Wednesday, June 3, 2009

Investors pour money into inflation-protected Treasuries


Investors are concerned that stimulus efforts might spark a rise in prices, prompting them to flock to inflation-protected U.S. Treasuries. The yield gap between 10-year nominal notes and 10-year Treasury inflation-protected securities exceeded 2 percentage points for the first time since Lehman Brothers collapsed in September. The developments suggest investors expect annualized inflation to surpass 2% during the next 10 years.

Also, PIMCO Files To Enter Bond ETF Marketplace

It was probably just a matter of time. Pacific Investment Management Co., the home of bond fund maven Bill Gross and the world's largest bond fund manager, registered Tuesday for exemptive relief from the Securities and Exchange Commission to enter the exchange-traded funds market.

Although its filings still weren't up on the SEC's Web site in the morning, PIMCO officials confirmed that they've started the process to come out with a series of bond ETFs.

The first will track the Lehman Bros. Aggregate Bond index, one of the most widely followed U.S. benchmarks. Other ETFs on the market following that same benchmark include the $9.3 billion iShares Lehman Aggregate Bond index (NYSEArca: AGG) and the $1.8 billion Vanguard Total Bond Market ETF (AMEX: BND).

"We think it's a very logical extension. We view the ETF as an important delivery mechanism for our strategies," said Tammie Arnold, a managing director at PIMCO. The Newport Beach, Calif.-based firm now manages about $224 billion in U.S. mutual fund assets. "We have a long history as an active manager," Arnold said. "In respect to our ETF effort, we're evaluating a variety of strategies, both active and passive."

PIMCO also has a large separate accounts business. "We view the ETF business as an important additional vehicle for delivering strategies to our clients," added Arnold.
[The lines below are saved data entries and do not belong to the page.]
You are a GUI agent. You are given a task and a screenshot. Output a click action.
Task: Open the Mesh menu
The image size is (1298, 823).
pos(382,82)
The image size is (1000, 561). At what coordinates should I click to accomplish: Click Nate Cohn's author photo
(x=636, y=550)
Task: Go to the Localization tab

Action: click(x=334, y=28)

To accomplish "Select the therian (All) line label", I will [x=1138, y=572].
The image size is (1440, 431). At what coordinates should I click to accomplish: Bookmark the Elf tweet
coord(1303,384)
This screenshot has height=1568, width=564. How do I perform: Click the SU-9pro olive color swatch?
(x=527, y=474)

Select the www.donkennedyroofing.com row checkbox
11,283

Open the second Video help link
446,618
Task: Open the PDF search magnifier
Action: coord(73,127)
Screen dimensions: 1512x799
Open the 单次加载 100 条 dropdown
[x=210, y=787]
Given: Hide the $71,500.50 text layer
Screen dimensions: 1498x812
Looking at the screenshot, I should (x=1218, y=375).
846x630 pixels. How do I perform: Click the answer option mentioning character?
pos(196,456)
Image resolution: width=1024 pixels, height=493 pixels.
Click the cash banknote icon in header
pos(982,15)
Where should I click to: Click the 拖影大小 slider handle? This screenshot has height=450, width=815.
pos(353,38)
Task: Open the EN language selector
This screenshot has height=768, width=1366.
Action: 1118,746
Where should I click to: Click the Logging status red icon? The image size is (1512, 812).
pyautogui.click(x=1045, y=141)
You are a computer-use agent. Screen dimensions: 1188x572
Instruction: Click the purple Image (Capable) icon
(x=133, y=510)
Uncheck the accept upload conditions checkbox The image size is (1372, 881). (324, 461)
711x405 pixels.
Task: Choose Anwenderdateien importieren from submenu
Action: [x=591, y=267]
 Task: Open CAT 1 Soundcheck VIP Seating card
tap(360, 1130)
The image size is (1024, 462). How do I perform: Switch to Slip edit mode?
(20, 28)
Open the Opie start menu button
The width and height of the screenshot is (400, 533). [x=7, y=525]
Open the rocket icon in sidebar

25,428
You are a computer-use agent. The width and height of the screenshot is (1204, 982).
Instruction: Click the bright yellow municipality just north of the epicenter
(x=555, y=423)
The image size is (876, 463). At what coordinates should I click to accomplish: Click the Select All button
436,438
Through June 30, PIMCO managed a total of $830 billion in assets. "Now, we're adding ETFs as another important vehicle," Arnold noted.

The first of PIMCO bond ETFs are likely to follow third-party benchmarks. That indicates at least a passive, or even quantitative, strategy. But with a successful record of managing active bond portfolios, can it be long before an active bond ETF is introduced by the fund giant?

Active Bond ETFs Coming?

The first active ETF was actually a bond fund. That's the Bear Stearns Low Duration Portfolio (AMEX: YYY), which launched on March 25. Its assets aren't readily available on Bear Stearns' Web sites. But a May tally of top ETFs by IndexUniverse.com found YYY had about $50.2 million in assets. That's barely above the nearly $50.1 million it started out with (most likely through seed money Bear Stearns figured it needed to create enough liquidity to launch an ultra-short bond fund).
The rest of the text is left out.